空中で邪夢の胴体を三度蹴り付け、自らの身体を上へ、上へと持ち上げる。異形を踏み台にして空高く舞い上がり、今度は振り上げたままの大剣を全身の力を込めて振り下ろす。
砕けよと言わんばかりに。
金属と硬い何かがぶつかり合う音が弾けて、邪夢の【眼】がひび割れる。
異形の体躯は床に強かに打ち付けられ、さらにゴム毬のように弾んだ。
後を追うように床に着地するレン。赤帽子は軽やかに弾み、左回転する体は大剣をさらに加速させた。二回ほど空回りするも、未だに異形は空中にあり、加速するレンと大剣は大きな風車となって床を滑空した。
異形の体躯は再び床を踏みしめる事なく、三枚におろされ、体液を撒き散らしながら一瞬の闇色閃光を放ち、霧散した。
レンは回転を止め、大剣を肩に担ぐ。
まだ、終わっていない。
後ろを振り向く。
青い帽子の弓矢が、空中に浮かんだ邪夢をウニのように針だらけにしながら、奇声を上げさせている。
矢継ぎ早に繰り出される光の矢は、異形の体躯の下部分を高速で撃ち続ける。
弓矢の力を下腹に受け、空中で縦回転を続けながら針の山と化していく邪夢。
苦しみを訴えながら黒く光る【眼】を高速の矢が撃ち抜いた時、その体躯は闇色に光って消えた。
レンは大剣を肩に担いだまま、青帽子に近づく。
「結構ヒドイよな、その技」
「レンみたいに8連コンボ出来ないもん」
「コンボ数なら30以上はイってるだろうが」
「非力な僕は工夫するしかないのです」
笑顔を見せる二人の小人の背後で夢珠の輝きが薄れつつあった。
それは完成を意味する。
「あ、落ちて来るぞ」
レンは夢珠に向かって駆けた。
軽い身のこなしでベッドからはみ出したシーツの端を掴み、ヒトの眠る高さまで飛び上がる。

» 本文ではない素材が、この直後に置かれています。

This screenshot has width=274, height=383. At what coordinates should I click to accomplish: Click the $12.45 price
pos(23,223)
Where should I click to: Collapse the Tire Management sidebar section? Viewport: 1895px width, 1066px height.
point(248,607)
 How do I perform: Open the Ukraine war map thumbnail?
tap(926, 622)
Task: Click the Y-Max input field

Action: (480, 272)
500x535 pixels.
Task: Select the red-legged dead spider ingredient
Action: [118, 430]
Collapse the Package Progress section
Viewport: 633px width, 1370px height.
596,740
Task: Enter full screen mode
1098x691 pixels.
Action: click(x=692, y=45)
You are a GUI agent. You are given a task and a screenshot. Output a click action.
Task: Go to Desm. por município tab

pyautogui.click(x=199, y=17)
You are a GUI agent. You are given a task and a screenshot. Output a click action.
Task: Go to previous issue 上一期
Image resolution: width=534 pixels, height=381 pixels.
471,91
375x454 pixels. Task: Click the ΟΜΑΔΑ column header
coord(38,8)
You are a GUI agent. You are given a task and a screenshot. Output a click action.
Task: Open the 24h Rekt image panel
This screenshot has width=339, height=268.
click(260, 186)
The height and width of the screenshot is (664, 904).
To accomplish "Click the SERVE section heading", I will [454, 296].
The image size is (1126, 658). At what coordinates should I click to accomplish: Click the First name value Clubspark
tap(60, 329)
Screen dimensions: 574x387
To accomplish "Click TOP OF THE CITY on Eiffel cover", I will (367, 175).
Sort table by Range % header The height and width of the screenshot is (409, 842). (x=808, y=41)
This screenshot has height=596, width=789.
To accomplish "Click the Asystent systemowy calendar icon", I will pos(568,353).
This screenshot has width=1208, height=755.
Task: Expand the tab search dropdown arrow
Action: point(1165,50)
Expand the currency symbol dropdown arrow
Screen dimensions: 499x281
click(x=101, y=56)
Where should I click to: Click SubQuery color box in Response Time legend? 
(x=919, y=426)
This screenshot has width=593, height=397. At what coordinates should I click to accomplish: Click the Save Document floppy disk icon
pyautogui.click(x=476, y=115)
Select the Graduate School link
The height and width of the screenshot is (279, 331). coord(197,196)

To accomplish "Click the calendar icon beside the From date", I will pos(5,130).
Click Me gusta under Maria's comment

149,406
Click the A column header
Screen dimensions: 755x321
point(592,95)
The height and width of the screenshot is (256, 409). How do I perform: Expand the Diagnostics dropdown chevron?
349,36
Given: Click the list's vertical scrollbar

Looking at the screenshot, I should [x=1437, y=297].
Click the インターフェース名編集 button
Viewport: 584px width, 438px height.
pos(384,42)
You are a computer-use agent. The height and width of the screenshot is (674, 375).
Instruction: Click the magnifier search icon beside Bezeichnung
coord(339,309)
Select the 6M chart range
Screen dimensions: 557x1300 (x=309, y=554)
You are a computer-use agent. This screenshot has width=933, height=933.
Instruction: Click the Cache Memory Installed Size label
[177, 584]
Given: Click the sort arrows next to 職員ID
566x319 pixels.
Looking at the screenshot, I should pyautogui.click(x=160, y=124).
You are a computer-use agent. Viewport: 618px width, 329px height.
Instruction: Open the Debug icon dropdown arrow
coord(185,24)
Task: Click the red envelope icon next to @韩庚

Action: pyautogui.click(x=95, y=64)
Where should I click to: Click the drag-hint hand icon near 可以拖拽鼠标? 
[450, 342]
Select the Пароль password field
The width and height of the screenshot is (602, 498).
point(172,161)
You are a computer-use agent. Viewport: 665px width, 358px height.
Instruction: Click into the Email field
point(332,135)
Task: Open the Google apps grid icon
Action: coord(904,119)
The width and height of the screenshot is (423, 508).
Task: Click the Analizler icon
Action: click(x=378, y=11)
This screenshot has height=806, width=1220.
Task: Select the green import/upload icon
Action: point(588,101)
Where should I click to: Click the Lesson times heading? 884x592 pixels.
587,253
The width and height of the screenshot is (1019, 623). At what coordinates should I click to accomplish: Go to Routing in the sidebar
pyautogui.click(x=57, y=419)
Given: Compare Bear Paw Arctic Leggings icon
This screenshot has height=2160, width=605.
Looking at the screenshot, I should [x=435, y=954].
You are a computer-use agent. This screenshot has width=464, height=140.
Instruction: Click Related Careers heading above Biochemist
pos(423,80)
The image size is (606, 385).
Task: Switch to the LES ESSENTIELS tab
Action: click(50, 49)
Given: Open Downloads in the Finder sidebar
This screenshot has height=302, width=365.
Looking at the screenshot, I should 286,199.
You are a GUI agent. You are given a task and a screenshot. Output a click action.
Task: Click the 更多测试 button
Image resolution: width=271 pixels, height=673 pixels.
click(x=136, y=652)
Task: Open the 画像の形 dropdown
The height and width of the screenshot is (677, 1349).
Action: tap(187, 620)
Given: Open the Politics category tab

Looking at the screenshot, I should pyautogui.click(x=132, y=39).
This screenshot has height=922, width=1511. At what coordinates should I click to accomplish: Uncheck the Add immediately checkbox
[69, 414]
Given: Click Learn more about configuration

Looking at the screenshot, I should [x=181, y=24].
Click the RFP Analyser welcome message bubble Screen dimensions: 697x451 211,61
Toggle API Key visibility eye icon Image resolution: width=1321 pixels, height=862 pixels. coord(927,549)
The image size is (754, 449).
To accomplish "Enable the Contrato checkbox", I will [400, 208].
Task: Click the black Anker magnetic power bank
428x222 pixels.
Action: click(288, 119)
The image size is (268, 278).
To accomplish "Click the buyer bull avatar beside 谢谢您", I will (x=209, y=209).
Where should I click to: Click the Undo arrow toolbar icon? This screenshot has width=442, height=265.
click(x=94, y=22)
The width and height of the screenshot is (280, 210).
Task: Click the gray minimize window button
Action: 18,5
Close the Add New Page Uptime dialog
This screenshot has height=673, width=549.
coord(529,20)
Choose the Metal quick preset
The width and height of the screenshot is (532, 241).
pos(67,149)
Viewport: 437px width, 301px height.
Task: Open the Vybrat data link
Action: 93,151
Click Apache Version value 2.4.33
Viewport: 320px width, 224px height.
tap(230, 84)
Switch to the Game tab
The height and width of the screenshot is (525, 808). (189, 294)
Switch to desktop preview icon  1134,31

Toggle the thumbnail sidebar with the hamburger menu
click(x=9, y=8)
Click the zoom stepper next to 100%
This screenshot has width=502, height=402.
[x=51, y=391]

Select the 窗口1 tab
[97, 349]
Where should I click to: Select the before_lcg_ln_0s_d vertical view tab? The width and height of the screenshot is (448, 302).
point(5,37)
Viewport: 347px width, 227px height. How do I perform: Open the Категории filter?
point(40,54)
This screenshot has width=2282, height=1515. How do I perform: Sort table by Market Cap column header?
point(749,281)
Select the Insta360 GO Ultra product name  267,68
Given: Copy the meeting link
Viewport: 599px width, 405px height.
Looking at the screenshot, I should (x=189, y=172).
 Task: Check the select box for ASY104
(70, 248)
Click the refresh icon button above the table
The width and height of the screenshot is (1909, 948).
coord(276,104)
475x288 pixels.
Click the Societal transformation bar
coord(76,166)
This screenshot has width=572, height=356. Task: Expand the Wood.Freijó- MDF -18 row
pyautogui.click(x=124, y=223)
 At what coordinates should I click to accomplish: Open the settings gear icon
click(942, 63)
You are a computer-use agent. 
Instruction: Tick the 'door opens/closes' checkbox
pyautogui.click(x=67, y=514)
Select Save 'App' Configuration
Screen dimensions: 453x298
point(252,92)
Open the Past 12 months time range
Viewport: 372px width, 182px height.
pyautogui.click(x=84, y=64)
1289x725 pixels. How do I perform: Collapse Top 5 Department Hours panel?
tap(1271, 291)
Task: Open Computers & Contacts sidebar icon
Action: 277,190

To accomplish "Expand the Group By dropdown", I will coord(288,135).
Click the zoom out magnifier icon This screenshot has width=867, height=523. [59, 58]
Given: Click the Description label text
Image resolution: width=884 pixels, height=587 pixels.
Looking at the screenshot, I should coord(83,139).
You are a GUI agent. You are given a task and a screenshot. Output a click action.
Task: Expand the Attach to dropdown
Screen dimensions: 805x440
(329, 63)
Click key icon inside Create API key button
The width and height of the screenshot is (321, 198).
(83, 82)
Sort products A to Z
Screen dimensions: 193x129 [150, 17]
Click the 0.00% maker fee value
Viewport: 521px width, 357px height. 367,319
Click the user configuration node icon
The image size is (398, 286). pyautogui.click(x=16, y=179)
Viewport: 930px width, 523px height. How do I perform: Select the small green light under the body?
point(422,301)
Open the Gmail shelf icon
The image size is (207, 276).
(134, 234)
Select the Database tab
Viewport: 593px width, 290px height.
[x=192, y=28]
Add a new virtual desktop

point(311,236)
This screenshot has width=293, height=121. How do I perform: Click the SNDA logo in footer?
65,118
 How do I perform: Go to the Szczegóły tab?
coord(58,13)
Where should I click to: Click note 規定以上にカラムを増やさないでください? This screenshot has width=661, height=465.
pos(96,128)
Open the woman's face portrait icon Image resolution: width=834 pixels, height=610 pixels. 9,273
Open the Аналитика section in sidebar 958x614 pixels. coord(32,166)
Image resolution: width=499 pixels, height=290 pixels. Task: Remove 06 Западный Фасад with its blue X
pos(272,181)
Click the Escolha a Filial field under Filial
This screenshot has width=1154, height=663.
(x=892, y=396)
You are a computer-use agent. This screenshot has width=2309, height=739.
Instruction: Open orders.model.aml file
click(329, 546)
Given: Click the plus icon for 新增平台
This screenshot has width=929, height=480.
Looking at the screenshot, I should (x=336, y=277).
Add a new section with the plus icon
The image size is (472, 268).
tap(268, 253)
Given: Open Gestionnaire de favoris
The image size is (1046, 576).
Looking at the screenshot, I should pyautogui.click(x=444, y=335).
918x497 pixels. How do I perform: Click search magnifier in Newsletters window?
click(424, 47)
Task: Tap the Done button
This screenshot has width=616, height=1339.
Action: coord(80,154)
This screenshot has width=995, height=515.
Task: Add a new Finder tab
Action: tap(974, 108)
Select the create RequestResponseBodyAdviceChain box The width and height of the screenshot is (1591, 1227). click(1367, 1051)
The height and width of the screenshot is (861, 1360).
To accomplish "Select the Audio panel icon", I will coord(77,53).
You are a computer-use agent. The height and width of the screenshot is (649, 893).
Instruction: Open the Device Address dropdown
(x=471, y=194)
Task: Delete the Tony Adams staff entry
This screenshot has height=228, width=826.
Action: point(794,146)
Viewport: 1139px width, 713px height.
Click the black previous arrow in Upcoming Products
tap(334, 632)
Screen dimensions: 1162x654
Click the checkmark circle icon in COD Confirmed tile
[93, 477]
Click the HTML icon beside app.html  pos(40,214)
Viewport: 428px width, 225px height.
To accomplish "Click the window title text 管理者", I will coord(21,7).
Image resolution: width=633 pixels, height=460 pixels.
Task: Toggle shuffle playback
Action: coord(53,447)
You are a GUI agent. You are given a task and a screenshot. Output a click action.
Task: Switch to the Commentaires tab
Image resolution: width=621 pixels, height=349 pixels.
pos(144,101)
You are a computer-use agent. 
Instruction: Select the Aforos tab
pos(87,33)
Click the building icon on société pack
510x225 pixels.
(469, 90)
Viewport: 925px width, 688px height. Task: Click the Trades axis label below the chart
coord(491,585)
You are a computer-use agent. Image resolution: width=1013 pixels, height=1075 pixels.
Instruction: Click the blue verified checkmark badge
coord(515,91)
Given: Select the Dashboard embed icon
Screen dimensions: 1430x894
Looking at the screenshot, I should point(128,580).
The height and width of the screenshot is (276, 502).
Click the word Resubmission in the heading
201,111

毛布の起伏を山から山へと飛び移り、ヒトの肩に飛び乗る。丁度、夢珠の真下へ。
「待ってよー、もぉ、いっつも先に行っちゃうんだから」
小さく愚痴をこぼしながらジンが毛布の上を駆けて来る。
浮力を失い、落下する夢珠。
このまま、もしもヒトの身体に触れたならば、夢珠はそのままヒトの身体に溶け込み、吸い込まれるように還る。だが、今回は赤い帽子の小人の両手の中に抱きしめられた。
大きなスイカを抱えるように、レンが夢珠をしっかりと掴む。
それは表面が虹色に光る、いつになく上質な夢の塊だった。